I think it's stupid. At least for me, it feels and it sounds stupid from those with whom I'm intimate. It's like overstating the obvious, like I might forget I'm in charge if someone doesn't remind me. Or like my ego needs constant feed. I feel more kick ass as myself if I'm the Top, rather than being Mistress so and so. It's at least as awkward as when someone alluded to my being "the bride"

Yes, I should be getting hitched in a year, but am I really "the bride?" It makes me think of girls on cake tops or the Bride of Frankenstein, maybe. I digress.

Unless you count the rare occasions when it's not comedic nor stupid but purely sincere. And that's enough to make me melt. And that's a once in a blue moon, sweet, meaningful, lovely thing. It's gotta be well timed. It's gotta be the right person saying it.

I certainly can't get there from insisting someone call me Master. I can only get there if they decide to and want to, and ask me if they may.

As for speaking in the third person, limit it to phrases like "would the lady like me to fetch her copy of "where the wild things are" to read on the loo?"
 
Well, I agree that labels can suck. But they can be used for fun too.

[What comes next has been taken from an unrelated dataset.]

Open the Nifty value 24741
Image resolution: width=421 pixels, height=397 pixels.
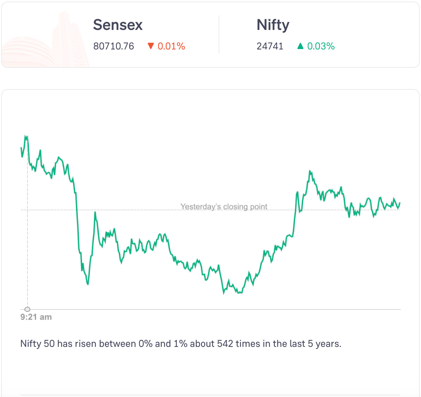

And I shall be certain to call you "Ma'am" from now on! ;)
 
i don't call J Sir and i never have. It feels so strange for me to call him by his first name though. At first i just wouldn't call him anything at all. i would blurt out statements and questions without trying to get J's attention first. Now i have gotten used to his name. i do call him Sir when i am writing to him though. Strange.

i think that having a sub call her Dom "Sir" can be a powerful tool. i know it would help keep me in my place. It would be a reminder of the power J holds. i don't think that using it constantly is necessary though. Using it when answering questions or getting His attention would be enough.

As for J, he calls me by all sorts of names. He does have a special name for me though and that is ella.
 
Kailey_86 said:
As for J, he calls me by all sorts of names. He does have a special name for me though and that is ella.

Ella means 'little fairy'.
 
graceanne said:
Ella means 'little fairy'.
*smiles* In what language? He told me that it is short for "Puella" which is girl/child in Latin. i like both meanings.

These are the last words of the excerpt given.